Personally, the momentum was building as well, however, in a very different way. I found myself consumed with my phone app. It was an appendage and was deserving of a place setting of its' own at our table for every meal. Date nights were being compromised because the idea of going out to a restaurant and relinquishing the control of cooking my food myself was daunting. I no longer felt a sense of freedom, but instead like I had simply moved from one prison cell to another.
I realize this part of my experience has everything to do with my history of an eating disorder. However, this 'disorder' was not limited to me. The real concern was what it did to Bill, someone who had previously had a healthy relationship with food until he embarked on the Macros. The disconnect from the quality of food and the experience was apparent. Food was being reduced to a number and an app - no longer an experience or something to feed the body when it needed it. When and what to eat was being determined by numbers - reduced to a binary code.
Eating disorders aside, there is an even bigger concern that we can all relate to. This trend is shifting toward the sacrifice of quality. While I do think is is possible for the Macros to be followed without this being the case, it is simply not happening. Instead, most people are choosing to focus on the "flexible" part of the program. It starts with opening the door to a donut here and there and seems to escalate to daily doses of processed foods and sugar. Posts from folks on the macros consist mostly of 'fake foods': protein cookies, drinks, and concoctions that 'hit their numbers' but rarely are the images of fruit, veggies or organic/ local high quality foods.
The truth is a calorie is not a calorie for our health. As a CrossFit L1 Seminar Staff member I stand in front of future L1 trainers on weekends and talk about hyperinsulinemia and the link to modern disease. We emphasize Quality first and then Quantity. Our prescription is both of these factors and as much of the time as possible. We don't promote taking short cuts and fitting in poor quality food as much as long as the numbers match up.
Flexible dieting is giving people a high five and handshake for deviating from our prescription for health. It would be like CF coaches everywhere telling their athletes you can abandon mechanics at all costs in order to achieve intensity. Forget threshold training and slight deviations from mechanically sound movement, the Macros approach is much more Machiavellian in that the emphasis is only on the ends, not the means. It violates our creed. It violates our integrity.
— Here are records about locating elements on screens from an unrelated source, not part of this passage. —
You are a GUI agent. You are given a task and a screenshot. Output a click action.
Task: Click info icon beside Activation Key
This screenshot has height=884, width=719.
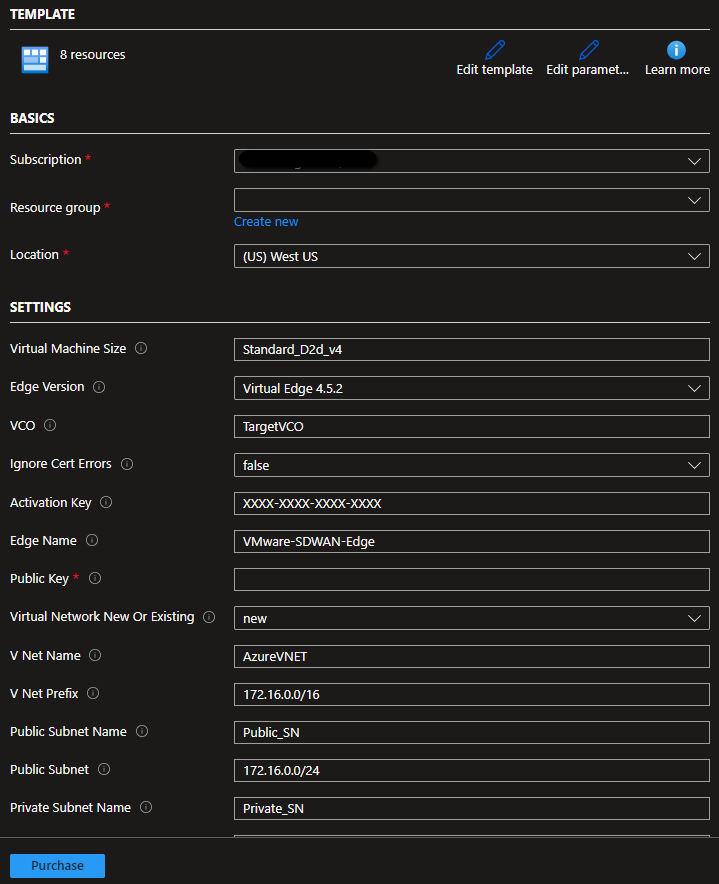pos(106,503)
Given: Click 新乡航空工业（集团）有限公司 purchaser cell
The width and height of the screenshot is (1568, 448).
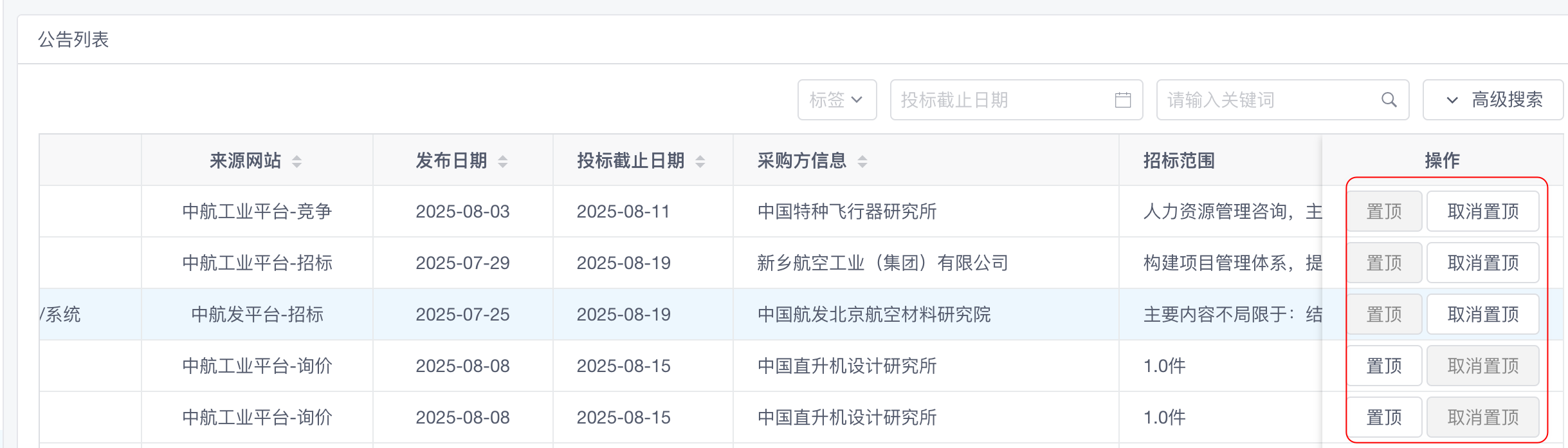Looking at the screenshot, I should click(882, 263).
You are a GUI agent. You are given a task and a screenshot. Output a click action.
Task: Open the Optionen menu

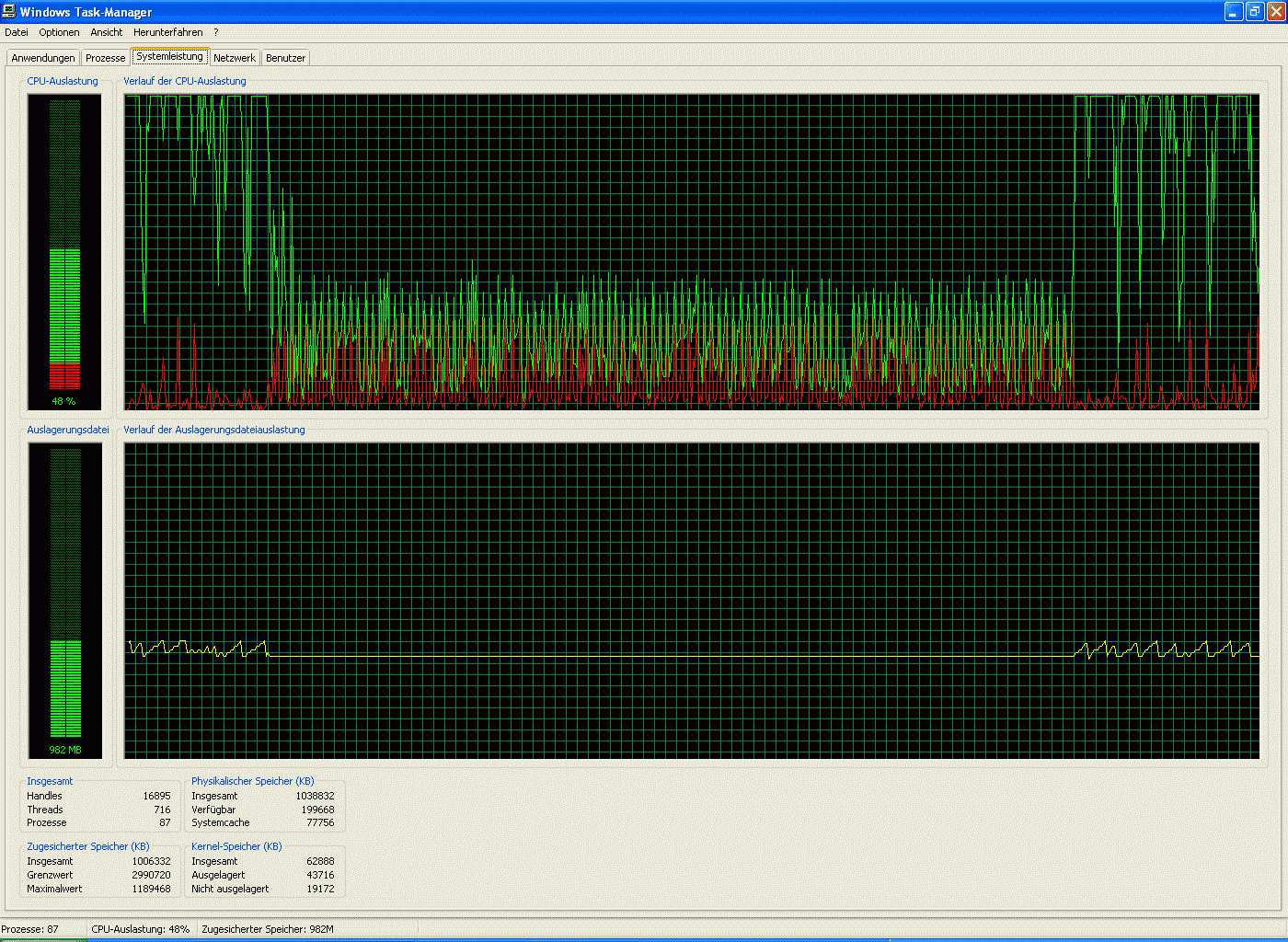tap(59, 32)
I know this post will not be well received by everyone, some of whom are friends. My intention is simply to share my honest experience and observations because I feel it is my responsibility as a professional. Can the macros be done with high quality, organic, local and non processed foods? Of course. Is that what is happening and how people are approaching it? No way. If people want the macros to maintain credibility they need to start emphasizing doing it with the quality we know is necessary for health.
For me, I am still tracking my quantities and using the app. That's the God's honest truth after all of this. However, I am committing to eliminating processed foods and returning to the original: "Eat meat, vegetables, nuts and seeds, some fruit, little starch and no sugar".